EXTRACT:
■ ■ ■ ■ ■ ■ ■

Fidelity Takes on Vanguard With Fee Reductions
Fidelity investments is announcing a 14% price reduction on its target-date funds (TDFs), resulting in most of those funds having lower expense ratios than comparable Vanguard index target-date funds.
Fidelity investments is announcing a 14% price reduction on the entry-level share classes of the Fidelity Freedom Index Funds and the Fidelity Institutional Asset Management Index Target Date Commingled Pools. The fees on all of the investor share classes on these funds are being reduced from 14 basis points to 12 basis points.
Fidelity estimates that the new fees, which became effective June 1, will save investors in the Fidelity Freedom Index Funds $3.2 million a year.
With this action, 21 of the 22 Fidelity Freedom Index Funds will have total net expenses lower than comparable Vanguard index target-date funds, Fidelity says. The investor share class of the Fidelity Freedom Index Fund has the same expenses as its Vanguard counterpart: 12 basis points.

■ ■ ■ ■ ■ ■ ■

DATA EXTRACT:
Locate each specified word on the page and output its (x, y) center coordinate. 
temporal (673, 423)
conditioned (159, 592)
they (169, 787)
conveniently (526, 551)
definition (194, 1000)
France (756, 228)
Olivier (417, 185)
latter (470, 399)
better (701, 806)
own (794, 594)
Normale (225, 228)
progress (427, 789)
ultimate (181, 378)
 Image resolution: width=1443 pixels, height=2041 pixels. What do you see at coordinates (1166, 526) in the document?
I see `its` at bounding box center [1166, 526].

■ ■ ■ ■ ■ ■ ■

EXERCISE PROMPT: Could you retype the passage of the Fidelity fee-cut article that opens with the words "Fidelity Takes on" and closes with "to 12 basis points.", word for word?

OUTPUT BELOW:
Fidelity Takes on Vanguard With Fee Reductions
Fidelity investments is announcing a 14% price reduction on its target-date funds (TDFs), resulting in most of those funds having lower expense ratios than comparable Vanguard index target-date funds.
Fidelity investments is announcing a 14% price reduction on the entry-level share classes of the Fidelity Freedom Index Funds and the Fidelity Institutional Asset Management Index Target Date Commingled Pools. The fees on all of the investor share classes on these funds are being reduced from 14 basis points to 12 basis points.